## Set task:
In the Steam sale roundup, what does each in-game "month" represent in Retro Rewind – Video Store Simulator?

## Document segment:
It is a new dawn, a new day, and of course, there is a new sale on Steam, so your wallet is full of moths. If not quite yet, let’s see if we can find something else to keep you from screaming into the void at the never-ending torrent of horrible news shot in our direction daily. I did try to get a wide variety of “something for everyone,” so without wasting more time, let’s go.

Dispatch | $23.99 -20%
I’ve spent a bit too much time recently watching The Boys now that it has finished, and that’s about the only link to be had between the two. Dispatch is an episodic, dialog-heavy adventure title in the vein of Telltale games, but slightly better in that AdHoc Studio was formed by the people who escaped. In Dispatch, you play as Jessie Pinkman, who is the son of dead superhero Mecha Man, and very quickly learns he isn’t as super either.
If I were to once again make a joke that was signposted for the exceedingly dense, the Jessie Pinkman thing was also a joke; Dispatch is a superhero drama in a call center. Playing as Aaron Paul’s Robert Robertson, you interact with the on-call superheroes and send them out to saves by day/night. Each hero is voiced by (supposedly) an equally high-profile name, but I don’t know what a “Yung Gravy” is or that one Irish YouTuber who isn’t Eoin Reardon.
If that doesn’t do it, there is an aggressive and buff red woman with horns. I know how you all got horny for that in Baldur’s Gate 3.

Retro Rewind – Video Store Simulator | $15.92 -20%
Tying this into something we’re currently doing on the site, the last thing I got from Blockbuster was each season of Ugly Betty about 15 years ago. The sudden drop (a 70-degree ramp) in the middle aisle of that shop is still there, but it is now a Scottish supermarket. You see young ones, back in my day, you couldn’t just put on the TV and every film was there through streaming services, or dodgy Fire Sticks. You had to go outside for films. One option was the dodgy bloke at the pub, or you could buy the proper DVD.
The third option was that you could pay a small amount less than buying the film to rent it from a place like Blockbuster. Retro Rewind is exactly that. You run and manage a store where you rent out DVDs, or in this case, VHS tapes… Ask your granddad. I think with my love for TCG Card Shop Sim, Supermarket Sim, and noted love of others of their kind, this should come as no surprise.
As I say, you run a video rental store, so you’ll have customers come in daily, rent a legally distinct knock-off of major hits, and get angry at you when they’ve been using DVDs as drinks coasters. That’s just a pet peeve of mine. Each “month” is a season, and certain days of the month will correspond with the release of films or major events that people will want certain films for. For example, in autumn (“Fall” for simpltons) you’ll have Halloween, so lots of horror films are useful.

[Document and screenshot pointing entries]
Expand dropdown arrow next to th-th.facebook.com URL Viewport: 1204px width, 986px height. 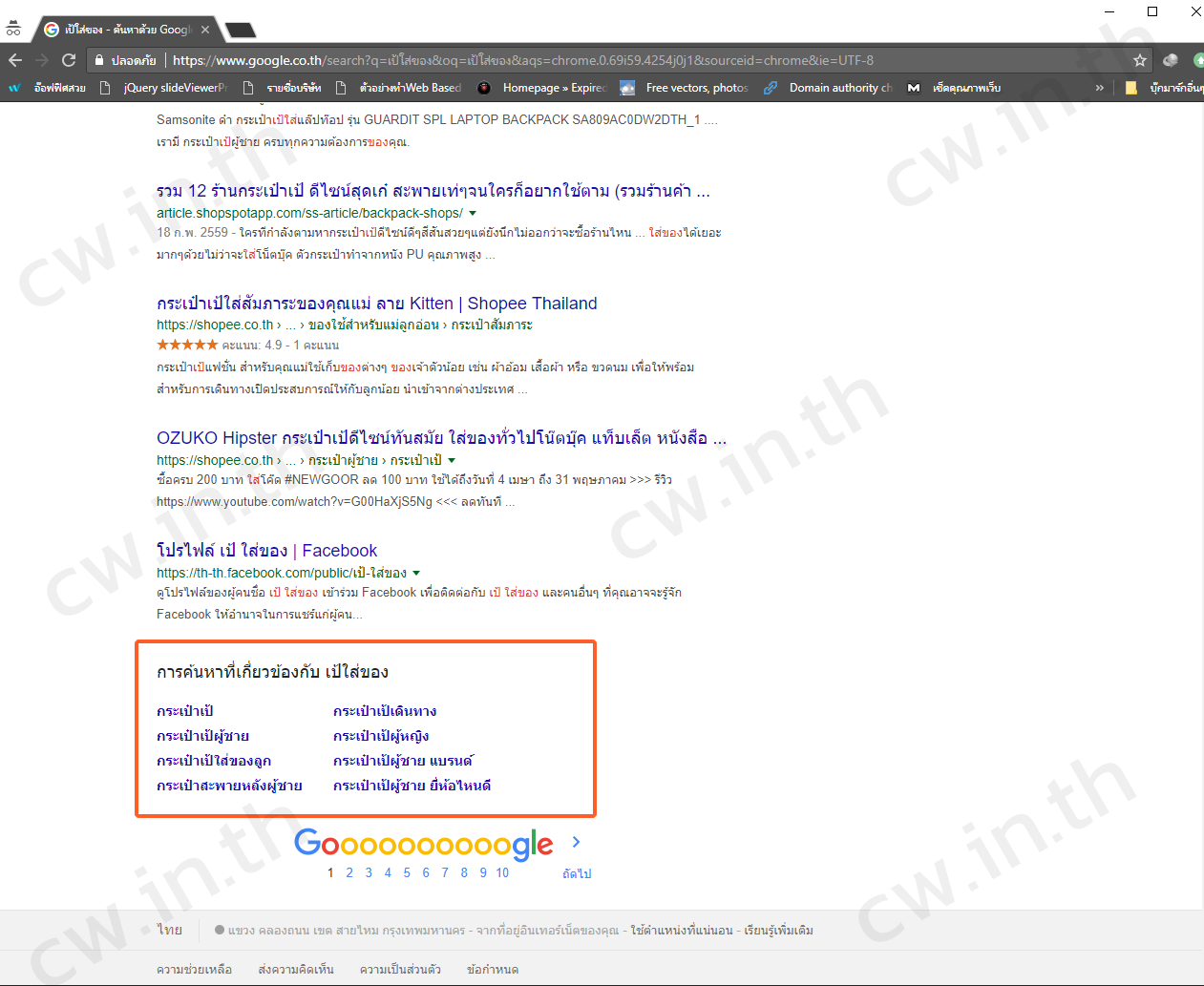coord(416,574)
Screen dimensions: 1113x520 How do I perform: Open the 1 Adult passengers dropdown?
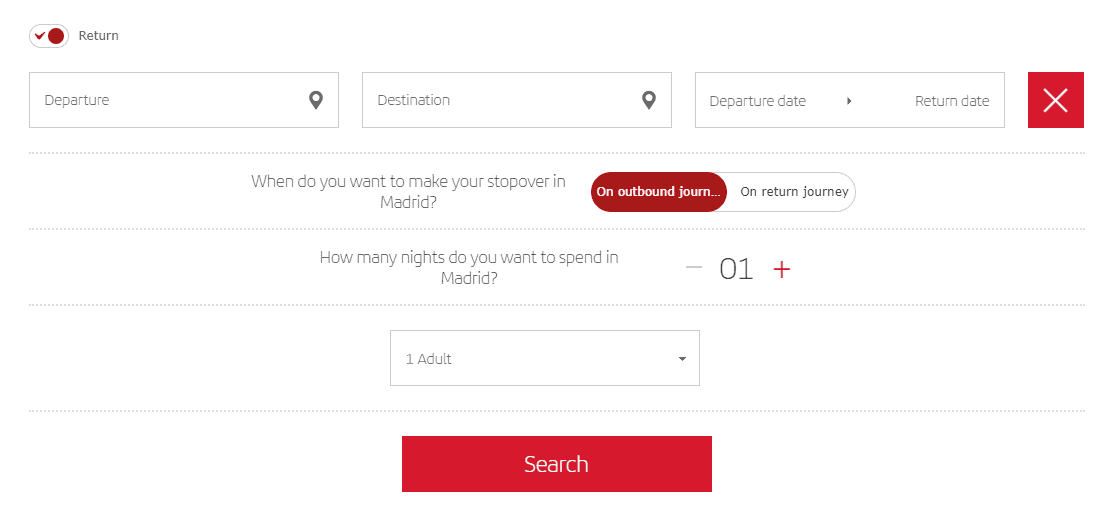[x=544, y=358]
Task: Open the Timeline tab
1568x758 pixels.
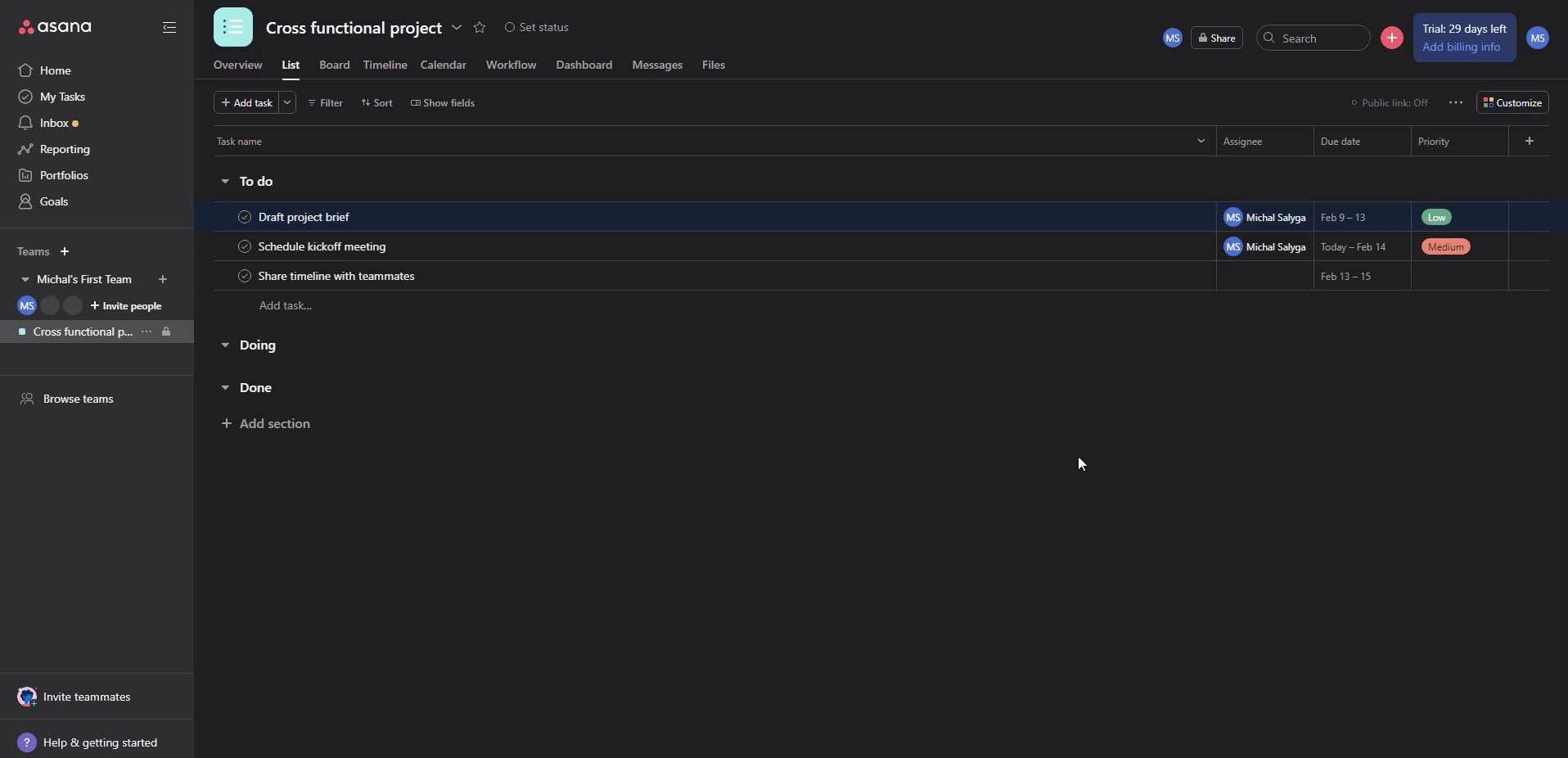Action: (x=385, y=65)
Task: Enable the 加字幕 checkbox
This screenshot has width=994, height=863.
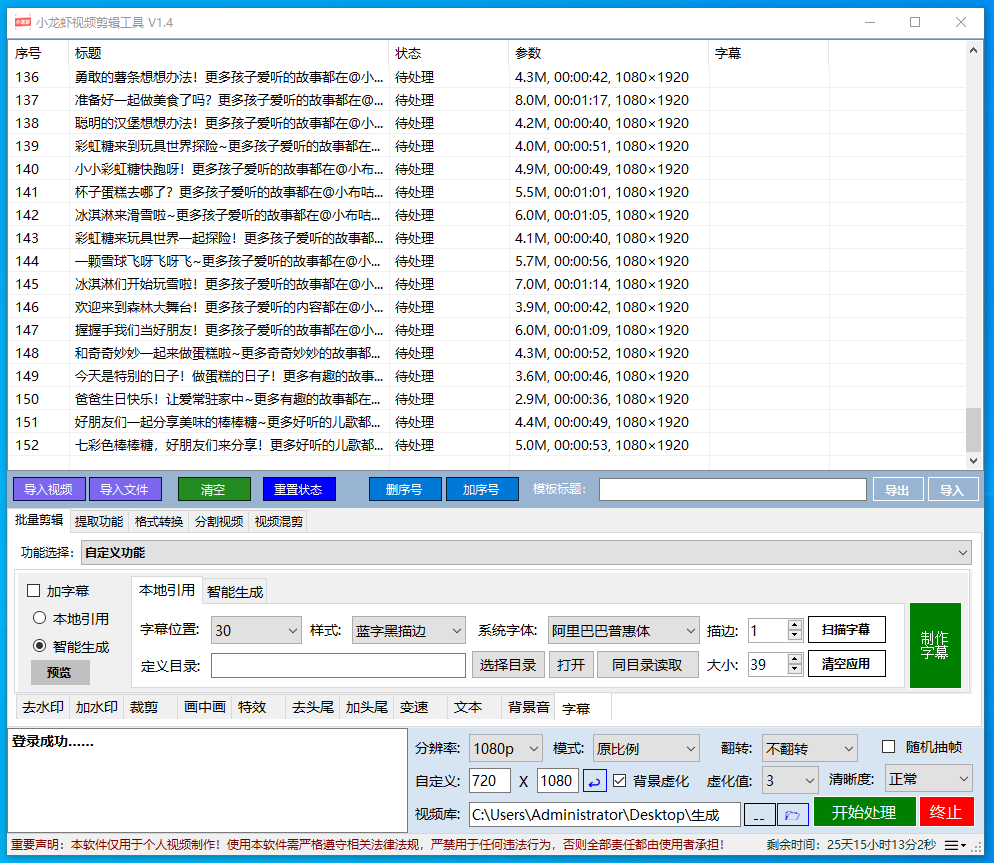Action: 31,590
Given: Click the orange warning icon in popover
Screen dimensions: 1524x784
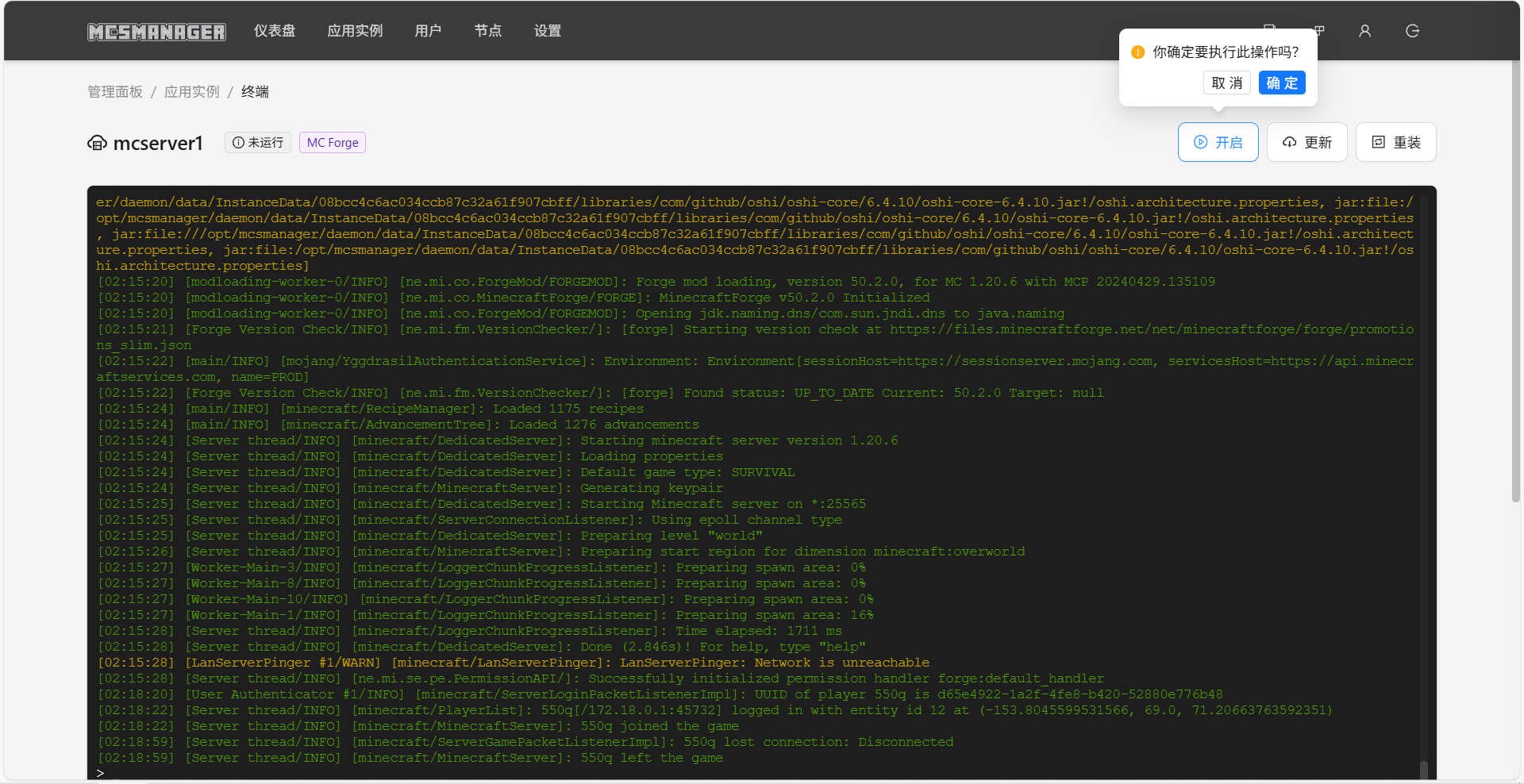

## Written answer:
Each "month" is a season.